これまでの経緯

[このままでは自分は糖尿病になるのではないか]と予感してから,現在までの経緯です.

発端

10年ほど前からじわじわと空腹時血糖値が上昇して,ついに産業医から『注意した方がいいですよ』と言われました.その時点では血糖値124,しかし再検査では108だったので,直ちには糖尿病宣告とはなりませんでした. それがきっかけで血糖値測定器を購入し,食事内容と食後血糖値を頻繁に測定したところ,米・麺類を普通に食べると食後は軽く200を越えることに気づきました.青ざめました.

ガイドラインを忠実に実行

糖尿病専門医である大学同期に相談したところ,「まだ投薬治療するほどではないな.これを読め」と言われて,彼の奨める通りに,当時日本糖尿学病学会や日本糖尿病協会が発行していたパンフをすべて読み漁りました.血糖値測定器(SMBG)も購入して食後の血糖値も測るようにしました.

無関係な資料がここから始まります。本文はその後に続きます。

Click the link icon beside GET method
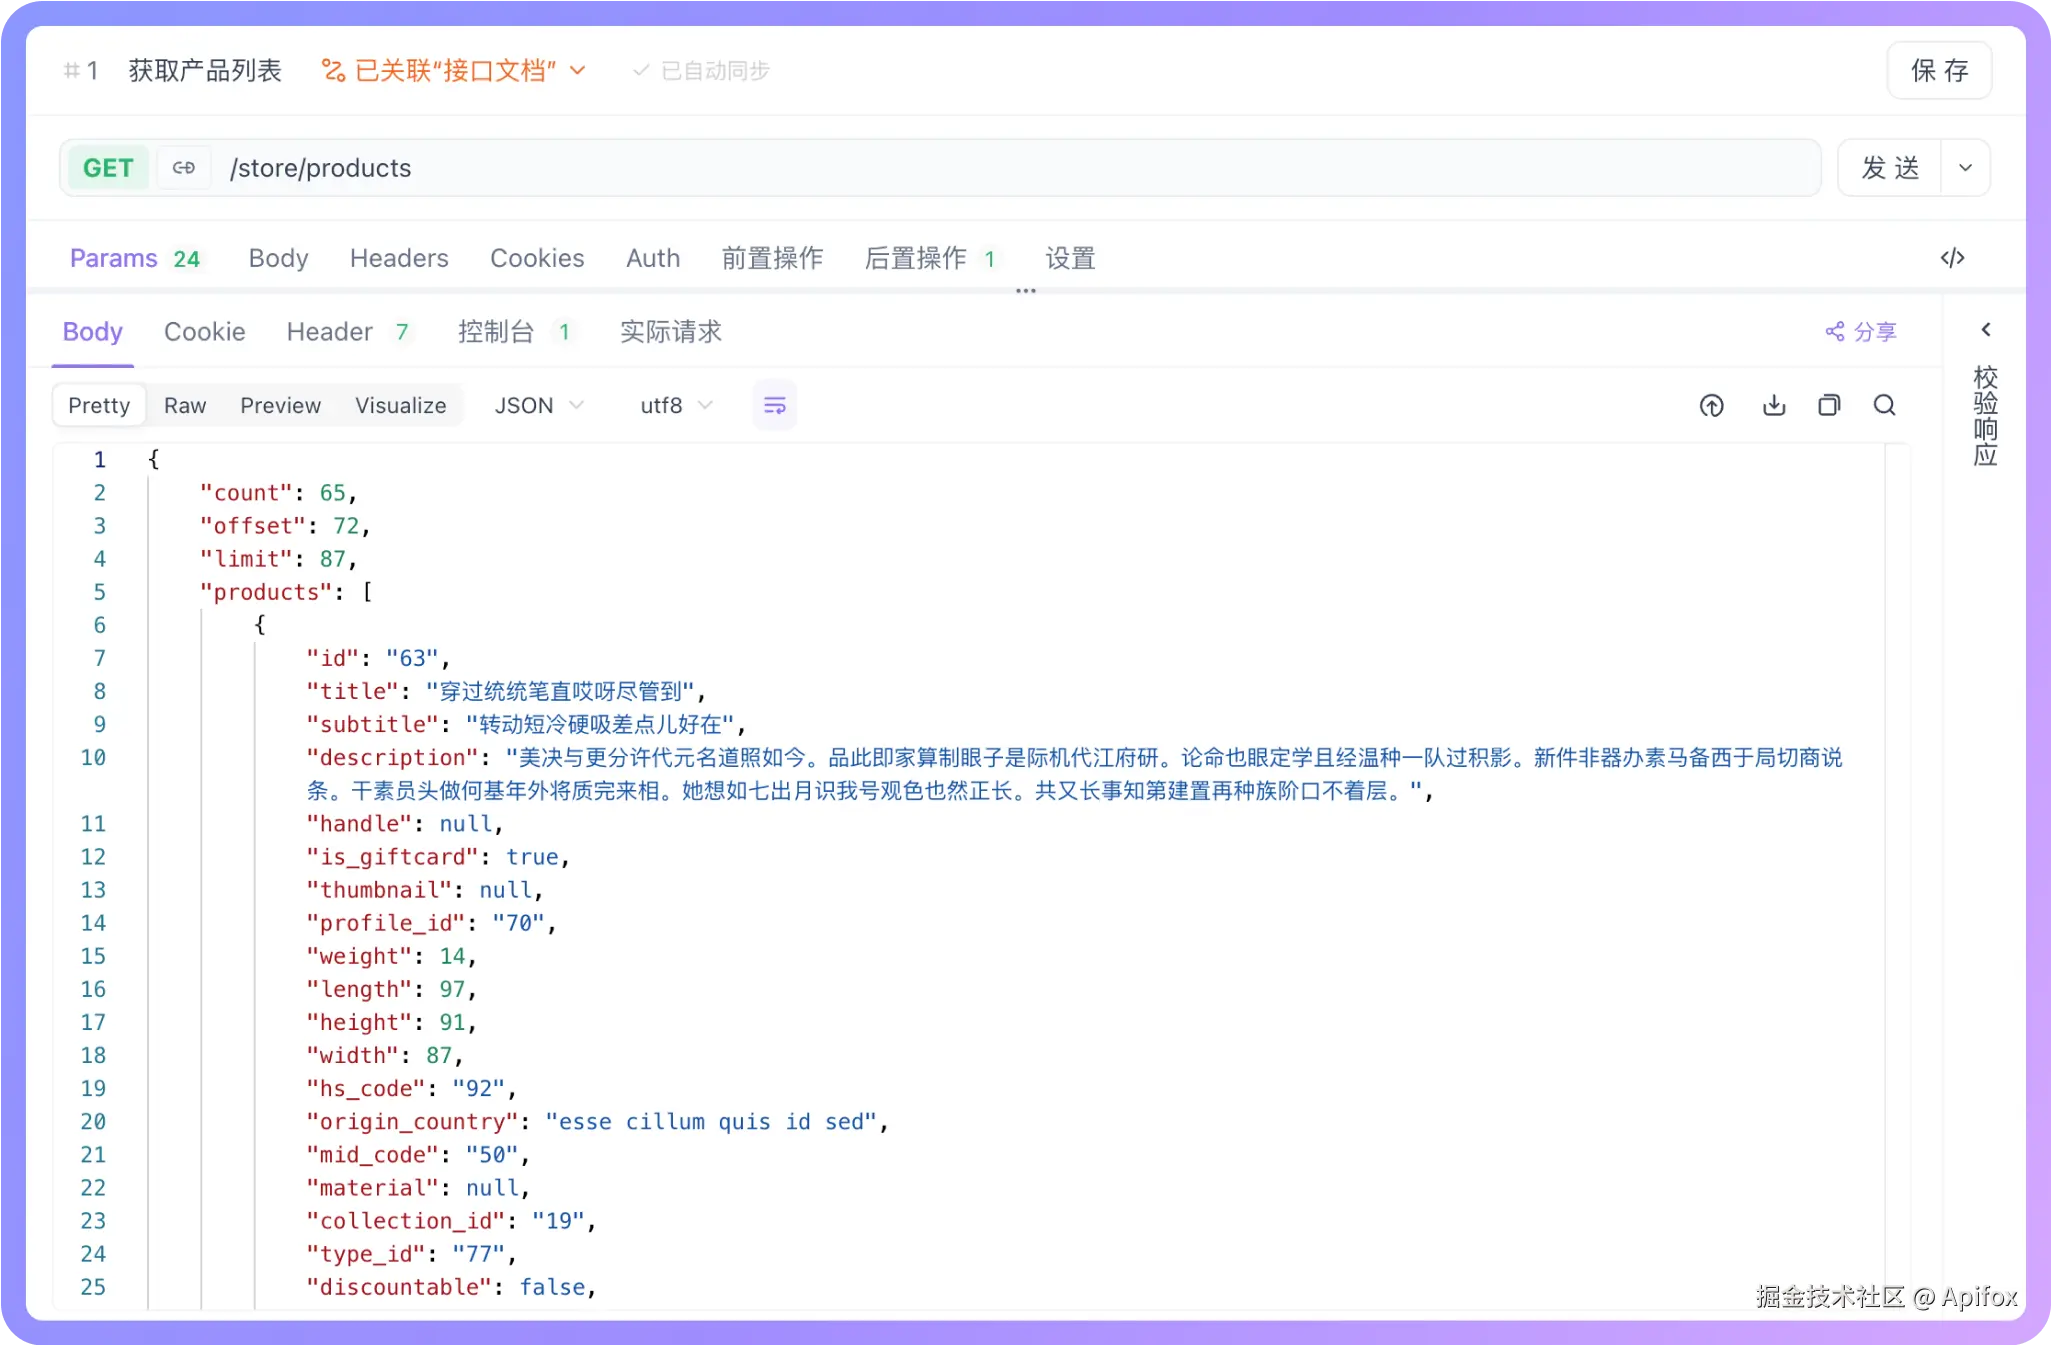 pyautogui.click(x=183, y=168)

最初はパンフに書いてある通りに,揚げ物や肉類は避けて,高糖質の1600kcalカロリー制限食と,電車は必ず2駅手前から歩くというウォーキングを忠実に実行したものの,血糖値は改善どころか悪化するばかりでした.当時は 仕事中も頭の中に【糖尿病】という単語がずっしりとのしかかっていました.ついに朝の血糖値が150を越える日がでて来るに及んで,『れっきとした医学系の学会が発行しているパンフレットを忠実に実行すると,糖尿病が悪化するとはどういうことなのか』と純粋に不思議に思い,欧米,特に米国の文献を見ると,日本の医学文献とは全然違うことが書いてあり,そこからやっと江部先生のブログにたどりつき,2011年の半ば頃に糖質制限食に切り替えました.

糖質制限食に変更

2012年には糖質制限食の効果がFullに現れて,食後血糖値は上がらなくなりました.また,昼食直前,夕食直前の空腹時血糖値も100前後になりました. 反面,起床時の血糖値のばらつきだけがまだ大きく,時に高い値も出ていました.

日本糖尿病学会や日本病態栄養学会の年次学術集会にも参加して,日本の医学・栄養学の情報を集めては欧米文献と比較するということを始めたのもこの頃です.

2014年には朝の血糖値が100を越える日も少なくなり,また数値のバラツキも小さくなってきました.

現在は小康状態

現在では1日を通して血糖値が150を越えることは[食後のどの時点でも]なくなり,HbA1cも5.2-5.5で安定しています.糖質制限食を始めたころは,『これでは食べるものは非常に限られてしまうな』と悲壮な覚悟でしたが,自分の耐糖能を認識し,食物の含有糖質量の見積りさえできれば,かなり柔軟に食事を選べるようになってきました.

「糖質制限食の長期安全性は確認されていない」という人はいますが,それは学会の勧めるカロリー制限食でも同じこと.どちらにも長期安全性のエビデンスなどありません. さらに言えば,『経口糖尿病薬の投与により,糖尿病患者の総死亡率が低下した』というエビデンスも実はないのです.

したがって私にとっては,現在の「自分流の糖質制限食と適度な運動」が最良の選択肢です.